**The exercise:**
Recast the stretch of the listing from the line containing "Where should I click to: Click the green" through the line containing "click(x=402, y=131)" as a numbered list, skipping blank lines and leaving out the pictures.

Pointing records for text and elements
--------------------------------------------------

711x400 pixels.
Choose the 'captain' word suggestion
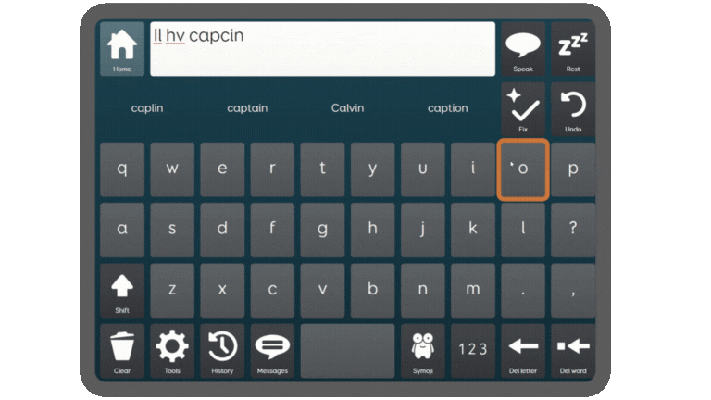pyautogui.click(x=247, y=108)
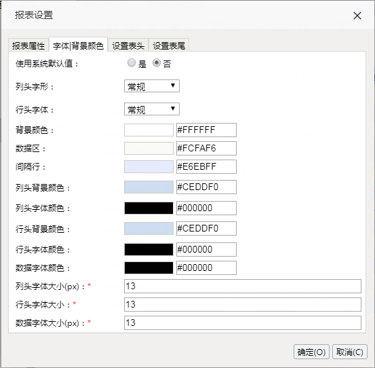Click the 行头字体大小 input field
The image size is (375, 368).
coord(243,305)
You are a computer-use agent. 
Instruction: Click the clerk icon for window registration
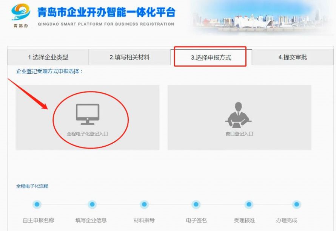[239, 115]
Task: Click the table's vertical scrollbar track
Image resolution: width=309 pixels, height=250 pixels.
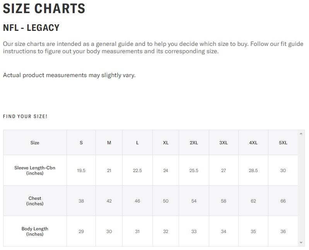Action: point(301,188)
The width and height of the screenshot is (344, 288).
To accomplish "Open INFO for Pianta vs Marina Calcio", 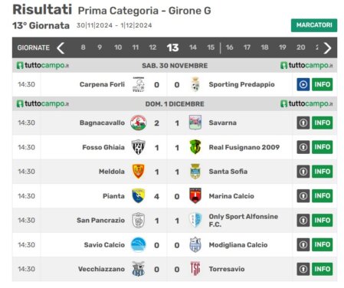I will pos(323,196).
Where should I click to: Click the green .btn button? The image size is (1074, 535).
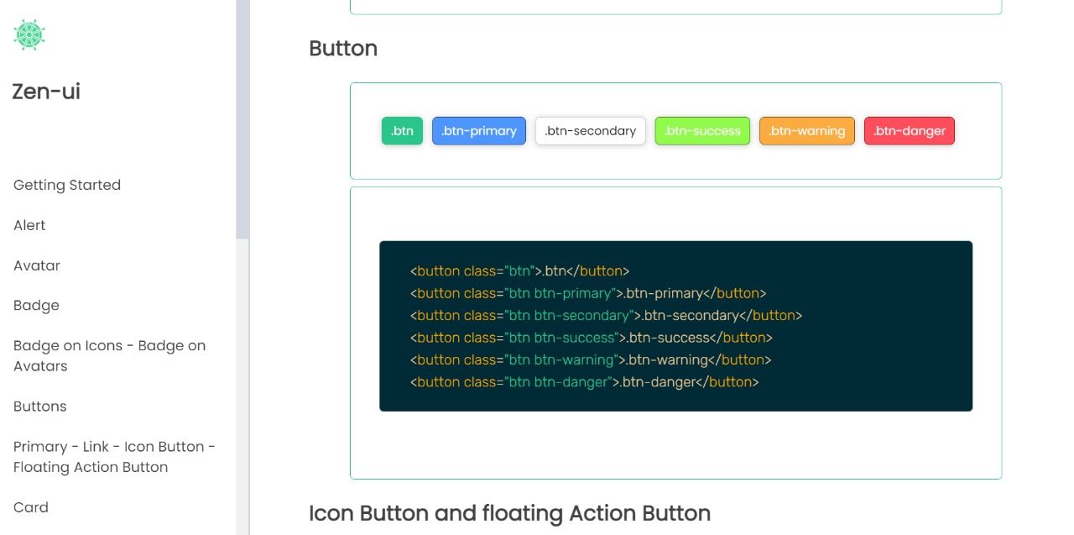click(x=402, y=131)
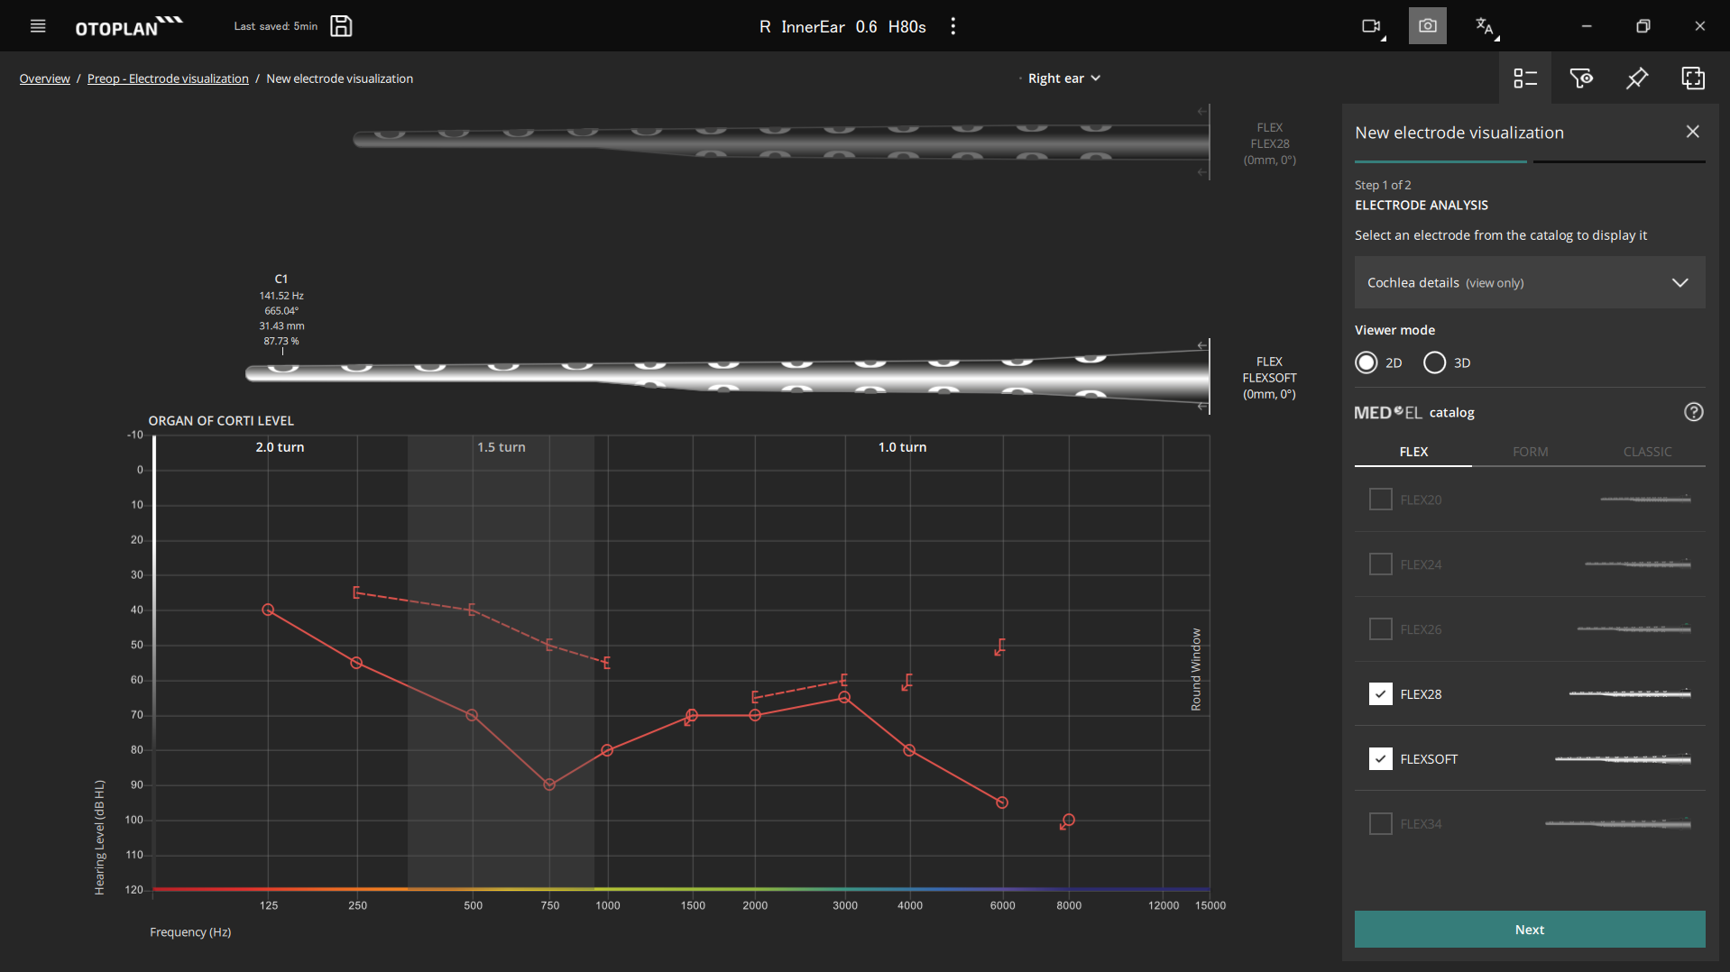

--------------------------------------------------

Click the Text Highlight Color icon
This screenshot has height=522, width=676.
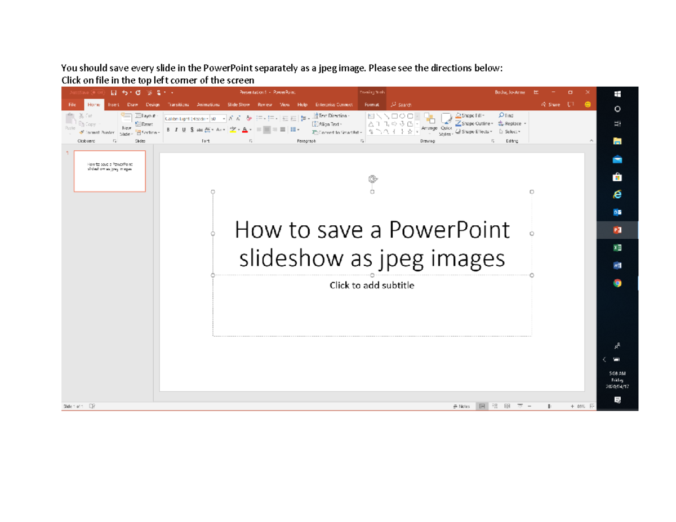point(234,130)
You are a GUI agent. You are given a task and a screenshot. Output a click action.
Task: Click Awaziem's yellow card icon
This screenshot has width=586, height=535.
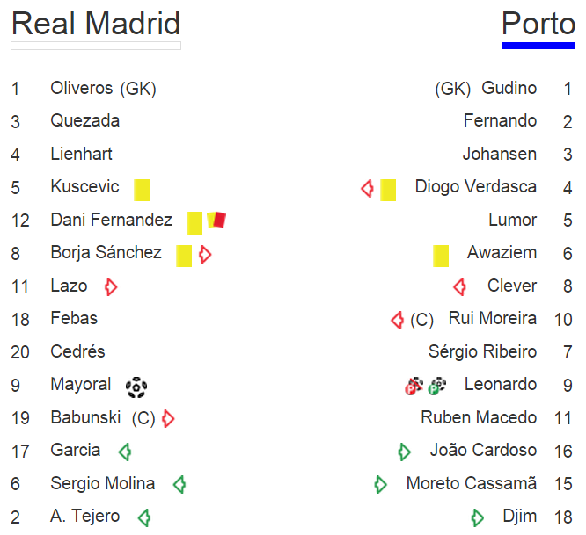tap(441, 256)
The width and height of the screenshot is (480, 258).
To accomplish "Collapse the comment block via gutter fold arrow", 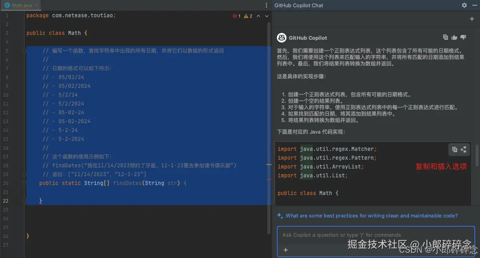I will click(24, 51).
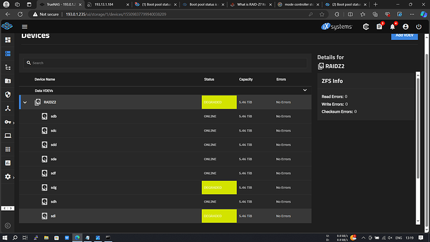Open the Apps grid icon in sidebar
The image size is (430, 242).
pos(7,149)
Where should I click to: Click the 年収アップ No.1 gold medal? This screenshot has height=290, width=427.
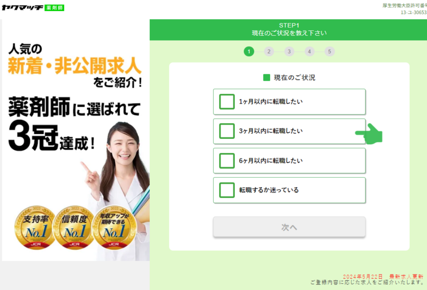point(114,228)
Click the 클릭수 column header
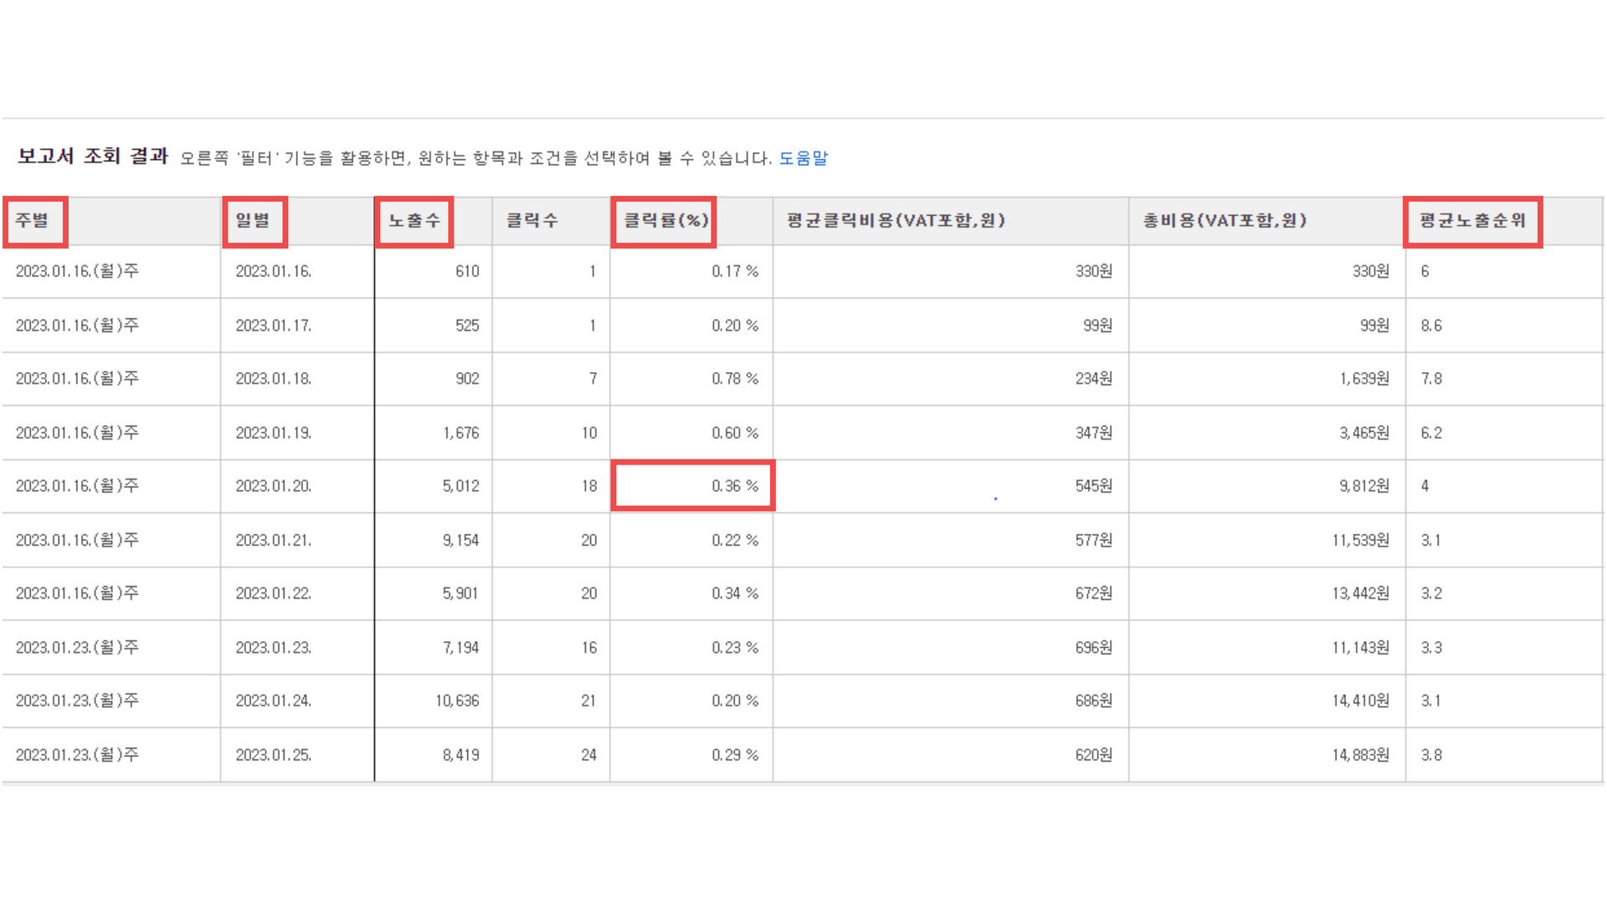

--------------------------------------------------

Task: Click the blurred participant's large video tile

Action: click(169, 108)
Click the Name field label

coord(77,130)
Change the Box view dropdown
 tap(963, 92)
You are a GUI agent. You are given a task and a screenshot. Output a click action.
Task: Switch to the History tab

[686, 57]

--------------------------------------------------

**Exercise solution:**
1. Where should I click to: Click the green .btn button? The image size is (1074, 535).
2. click(x=402, y=131)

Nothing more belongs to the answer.